After a quick listener question from Graham in Highfields, Australia, this week’s show is all about TESS: The Transiting Exoplanet Survey Satellite.

TESS is a brand new space telescope that, at the time of recording, was sitting atop a SpaceX Falcon 9 rocket, preparing for launch. Once in orbit, TESS will spend two years scanning almost the entire sky searching for exoplanets around stars in our local area of the Milky Way Galaxy.

Emily is particularly excited because the data TESS will send back will also contain loads of info for astronomers interested in variable stars, her own area of expertise.

So keep your fingers and toes crossed for a safe launch and successful mission. Go TESS go!

Episode 02: Dark Matter Is Out There, Even When It's Not

In the 1960s and 70s, astronomers measured the speed of stars and gas clouds orbiting at the edge of our galaxy, and discovered something strange: their rotational velocities were too fast.

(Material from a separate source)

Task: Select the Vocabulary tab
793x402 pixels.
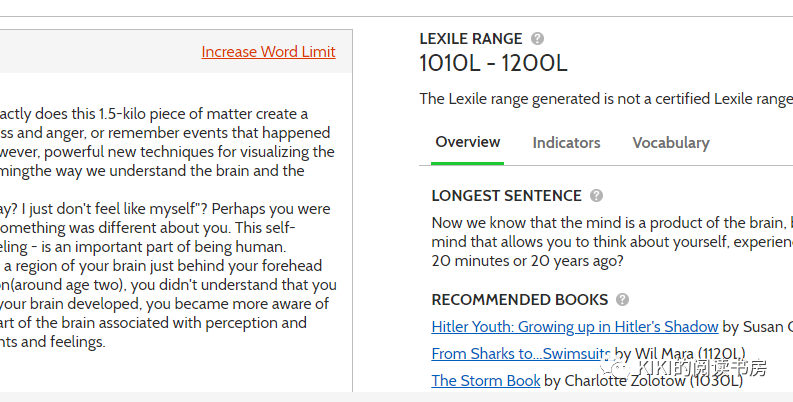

Way too fast. So fast, there’s no way the gravity from the visible mass in the galaxy could possibly keep them in orbit.

There was clearly some mass out there across the galaxy that astronomers couldn’t see. Like, more than three quarters of it. Awkward!

Astronomers call this invisible stuff Dark Matter, and fro decades the evidence has mounted for its existence across the universe. But in March 2018 astronomers found a galaxy with no Dark Matter at all … which, in a wonderful leap of logic, gives them even more confidence that this mysterious material exists.